Wednesday, November 09, 2005

Day Nine: I know you're out there because I can hear you breathing

I'm glad now that I chickened out of blogging the whole novel as I went along. The fact is that a lot of it is very rough, and I'm scattering mental post-it notes freely as I go along with instructions to polish up or rewrite all the crap bits to make them more interesting, more accurately detailed, and more fun.

Plus there's the whole business of suddenly requiring a character for the plot who needed to be introduced two chapters previously that is part of the whole novel writing process, but which would be a mite confusing to anyone reading the work in progress. At this stage also almost everyone has the same bland voice until suddenly you find that one of them is speaking with an irish lilt and another talks in a very precise, careful way and never uses contractions (always handy when you have a constant eye on the word counter).

And anyway, since nobody has commented in over a week I guess you don't really care about my novelling adventures, so I'm glad I saved myself the additional stress of placing my work in front of an audience that wasn't interested in supporting it.

I'll talk about Kate Bush instead.

I find with Kate's later albums that they take a while to grow on me. Hounds of Love is my favourite and the only one that doesn't seem flawed in some way, containing at least one song that comes across as amateurish on some level - usually because it has an interesting and unusual subject which she has written from the heart, based on some half-remembered experience and then not bothered to research in order to get the facts straight. See my piece on Babooshka for further information.

With that said, my first impression of the new double album Ariel is not great. There's one song whose chorus seems to consist of numbers rather than words, which is interesting and unusual. Do the numbers mean anything? I don't know. There's also what I think may be the first song I've ever heard about washing machines. A quite reasonable and underused metaphor in song, but once you are past the initial oddity, it seems to be just another love song with a peculiar central image.

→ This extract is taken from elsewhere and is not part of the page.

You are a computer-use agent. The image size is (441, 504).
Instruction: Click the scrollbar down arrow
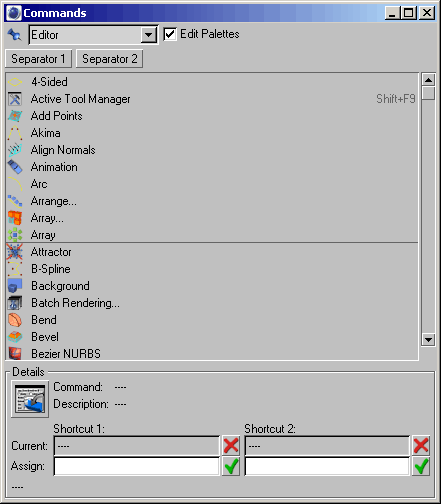click(428, 340)
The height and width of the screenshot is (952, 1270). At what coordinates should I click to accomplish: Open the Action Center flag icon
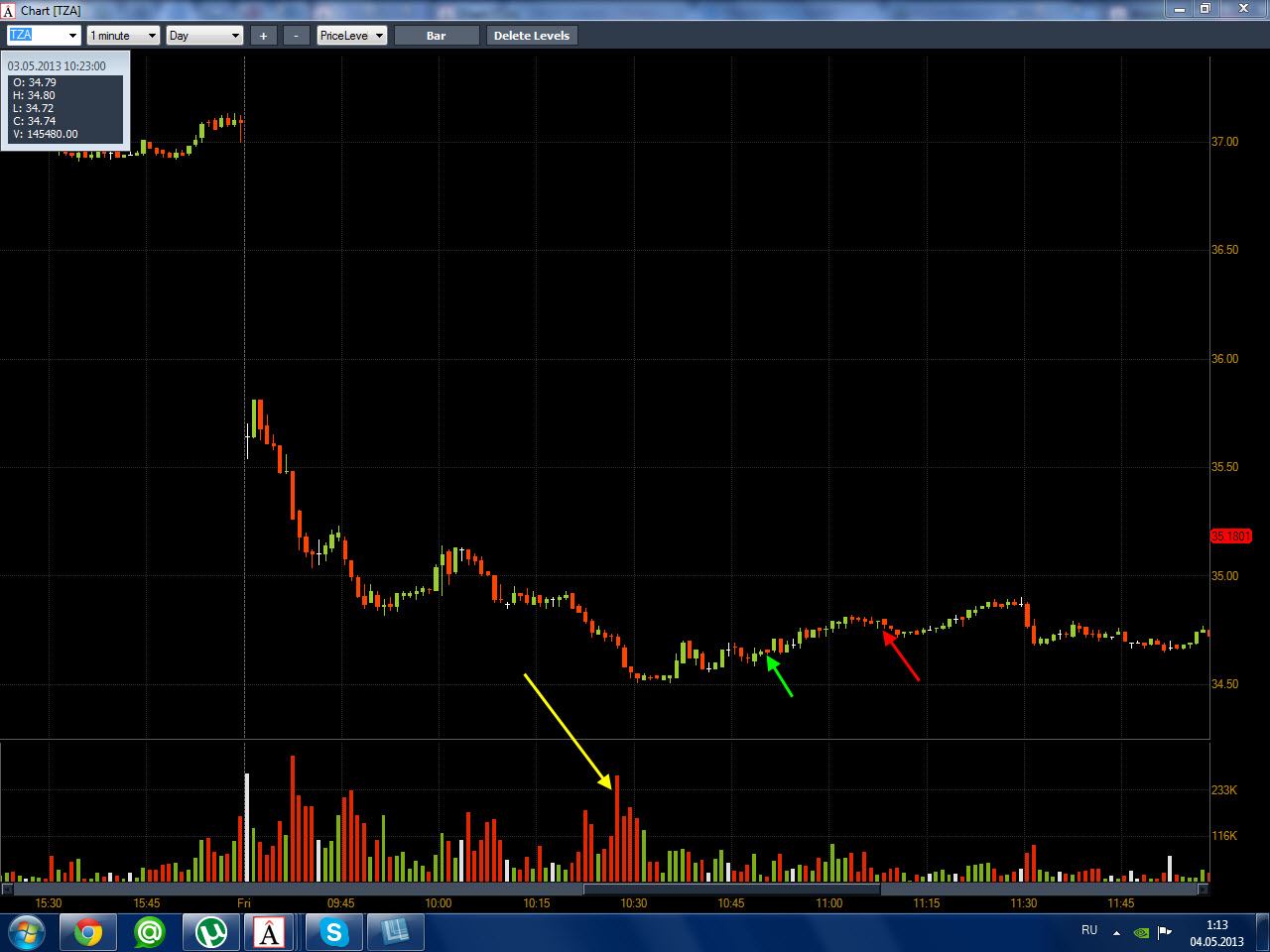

Don't consider this a review, though. I haven't even listened to the second disk yet. Maybe it will grow on me.


Word count so far: 15,981

2 comments:

Anonymous said...

Welcome to the world of anorak-wearing math geeks:

http://en.wikipedia.org/wiki/Pi

IMHO, the brilliance of the song "Pi" is how Kate brings us into the mind of a mathematician -- though of course she's not one herself -- investing an infinite string of numbers with the beauty of the melody so we can all appreciate how beautiful and harmonious the numbers seem to him.

And "Mrs. Bartolozzi" is not a love song; it's at least partly about cherishing a mundane experience, and partly about how the mind can wander into an unexpected reverie while doing said mundane task.

I'd turn "How To Be Invisible" into a comic book, but Grant Morrison seems to have gotten there already.

Marionette said...

As I said, first impressions. Nothing's leapt out at me so far the way Nine Million Bicycles or Halfway up the Hindu Kush did the first time I listened to Katie Melua's album Piece by Piece, to name the last album I really enjoyed.

And yes, I noticed that the track was called Pi just now, which explained the numbers thing.